## TO DO
Pick every line out of the entries below that has the string "filter", and copy it.

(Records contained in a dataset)
──────────────────────────────

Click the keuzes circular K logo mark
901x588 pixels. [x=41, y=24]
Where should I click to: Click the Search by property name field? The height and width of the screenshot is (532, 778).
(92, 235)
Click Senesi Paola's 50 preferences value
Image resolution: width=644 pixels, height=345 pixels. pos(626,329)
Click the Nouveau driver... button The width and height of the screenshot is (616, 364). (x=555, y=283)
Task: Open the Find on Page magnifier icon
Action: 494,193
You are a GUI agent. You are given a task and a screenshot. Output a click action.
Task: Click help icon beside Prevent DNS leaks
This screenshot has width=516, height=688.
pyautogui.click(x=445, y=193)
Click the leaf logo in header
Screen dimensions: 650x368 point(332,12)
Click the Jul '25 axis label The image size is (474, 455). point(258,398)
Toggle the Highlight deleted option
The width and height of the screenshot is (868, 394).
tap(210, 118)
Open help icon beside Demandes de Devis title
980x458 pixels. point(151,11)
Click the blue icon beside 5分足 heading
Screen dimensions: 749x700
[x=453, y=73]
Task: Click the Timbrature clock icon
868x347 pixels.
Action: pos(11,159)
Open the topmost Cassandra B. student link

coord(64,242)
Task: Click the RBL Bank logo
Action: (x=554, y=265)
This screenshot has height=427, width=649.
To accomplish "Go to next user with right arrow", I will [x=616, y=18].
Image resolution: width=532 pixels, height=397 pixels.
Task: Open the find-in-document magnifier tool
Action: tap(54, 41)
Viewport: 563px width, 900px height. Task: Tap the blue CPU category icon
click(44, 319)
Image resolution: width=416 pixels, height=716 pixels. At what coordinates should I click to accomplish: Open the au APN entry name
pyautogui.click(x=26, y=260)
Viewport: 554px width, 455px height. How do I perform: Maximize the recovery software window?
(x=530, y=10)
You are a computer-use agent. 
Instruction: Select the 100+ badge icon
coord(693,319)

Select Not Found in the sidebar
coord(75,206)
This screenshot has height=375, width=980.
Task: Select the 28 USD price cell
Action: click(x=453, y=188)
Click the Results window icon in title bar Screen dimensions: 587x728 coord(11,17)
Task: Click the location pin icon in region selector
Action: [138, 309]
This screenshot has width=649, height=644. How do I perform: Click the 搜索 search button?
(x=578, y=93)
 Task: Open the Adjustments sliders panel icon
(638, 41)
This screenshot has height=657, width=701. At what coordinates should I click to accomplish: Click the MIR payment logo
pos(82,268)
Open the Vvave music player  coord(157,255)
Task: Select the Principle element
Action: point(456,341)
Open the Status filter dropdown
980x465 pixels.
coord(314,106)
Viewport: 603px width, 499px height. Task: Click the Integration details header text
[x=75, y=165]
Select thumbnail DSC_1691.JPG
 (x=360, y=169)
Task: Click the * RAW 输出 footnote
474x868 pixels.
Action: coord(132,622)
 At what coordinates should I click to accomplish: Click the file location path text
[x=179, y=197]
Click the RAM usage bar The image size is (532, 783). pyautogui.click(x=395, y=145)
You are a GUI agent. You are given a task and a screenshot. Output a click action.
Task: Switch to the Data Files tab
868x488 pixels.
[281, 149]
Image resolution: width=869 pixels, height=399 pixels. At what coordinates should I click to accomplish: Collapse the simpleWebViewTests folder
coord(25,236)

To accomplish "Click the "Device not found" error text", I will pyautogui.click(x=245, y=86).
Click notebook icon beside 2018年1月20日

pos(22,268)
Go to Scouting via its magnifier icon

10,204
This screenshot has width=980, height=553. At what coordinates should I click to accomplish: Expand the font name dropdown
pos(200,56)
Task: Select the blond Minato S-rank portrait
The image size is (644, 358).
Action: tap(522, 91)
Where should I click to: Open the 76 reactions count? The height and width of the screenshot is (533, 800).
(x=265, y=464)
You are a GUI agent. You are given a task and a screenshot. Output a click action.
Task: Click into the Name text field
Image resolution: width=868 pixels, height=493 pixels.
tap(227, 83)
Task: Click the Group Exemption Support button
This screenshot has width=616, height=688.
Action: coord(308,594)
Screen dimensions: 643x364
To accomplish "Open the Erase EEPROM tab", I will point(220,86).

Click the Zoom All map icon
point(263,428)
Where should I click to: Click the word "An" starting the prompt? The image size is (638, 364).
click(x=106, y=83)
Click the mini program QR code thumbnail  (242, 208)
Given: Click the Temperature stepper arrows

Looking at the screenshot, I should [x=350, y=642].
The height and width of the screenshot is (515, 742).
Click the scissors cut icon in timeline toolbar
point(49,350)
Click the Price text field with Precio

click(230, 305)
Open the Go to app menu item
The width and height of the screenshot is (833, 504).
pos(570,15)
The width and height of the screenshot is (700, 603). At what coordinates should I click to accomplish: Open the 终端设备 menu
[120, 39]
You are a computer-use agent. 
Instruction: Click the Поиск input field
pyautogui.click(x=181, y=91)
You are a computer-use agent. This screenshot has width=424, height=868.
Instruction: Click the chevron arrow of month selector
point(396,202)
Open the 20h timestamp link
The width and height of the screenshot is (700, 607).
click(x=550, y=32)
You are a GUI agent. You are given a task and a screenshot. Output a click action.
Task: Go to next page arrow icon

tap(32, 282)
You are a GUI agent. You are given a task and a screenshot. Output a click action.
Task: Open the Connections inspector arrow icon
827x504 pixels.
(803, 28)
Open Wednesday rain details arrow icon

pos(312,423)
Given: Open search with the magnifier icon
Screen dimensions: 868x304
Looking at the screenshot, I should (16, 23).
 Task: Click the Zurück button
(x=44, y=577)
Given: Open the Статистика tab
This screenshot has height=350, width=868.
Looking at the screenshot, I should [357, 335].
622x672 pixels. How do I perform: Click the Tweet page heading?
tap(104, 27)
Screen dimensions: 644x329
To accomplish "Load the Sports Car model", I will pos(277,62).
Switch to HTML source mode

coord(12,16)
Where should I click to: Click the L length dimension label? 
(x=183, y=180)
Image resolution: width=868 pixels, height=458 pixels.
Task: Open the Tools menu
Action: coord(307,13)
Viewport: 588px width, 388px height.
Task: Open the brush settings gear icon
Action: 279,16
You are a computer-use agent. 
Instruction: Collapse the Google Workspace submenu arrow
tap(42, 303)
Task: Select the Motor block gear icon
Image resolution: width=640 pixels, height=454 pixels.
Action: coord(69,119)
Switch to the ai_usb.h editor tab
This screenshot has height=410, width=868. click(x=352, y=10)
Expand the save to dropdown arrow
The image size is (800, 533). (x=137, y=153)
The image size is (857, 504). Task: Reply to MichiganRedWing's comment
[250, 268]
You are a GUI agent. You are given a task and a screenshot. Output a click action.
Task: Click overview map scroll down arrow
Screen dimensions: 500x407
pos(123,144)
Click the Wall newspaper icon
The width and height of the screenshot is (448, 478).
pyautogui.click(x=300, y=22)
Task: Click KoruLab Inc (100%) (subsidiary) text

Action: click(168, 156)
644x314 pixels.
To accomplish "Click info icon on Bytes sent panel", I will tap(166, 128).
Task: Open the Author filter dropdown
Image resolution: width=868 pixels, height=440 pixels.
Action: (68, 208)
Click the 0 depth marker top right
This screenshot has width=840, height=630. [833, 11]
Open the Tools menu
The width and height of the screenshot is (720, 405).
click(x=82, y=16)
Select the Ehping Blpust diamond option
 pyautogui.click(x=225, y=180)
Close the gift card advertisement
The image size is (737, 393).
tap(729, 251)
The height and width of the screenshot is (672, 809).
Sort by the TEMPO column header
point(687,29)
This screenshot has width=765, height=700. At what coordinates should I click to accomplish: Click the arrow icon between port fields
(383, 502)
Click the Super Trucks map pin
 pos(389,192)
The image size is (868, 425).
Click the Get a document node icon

──────────────────────────────

## EXERCISE RESPONSE
Open the Status filter dropdown
Task: Open the Author filter dropdown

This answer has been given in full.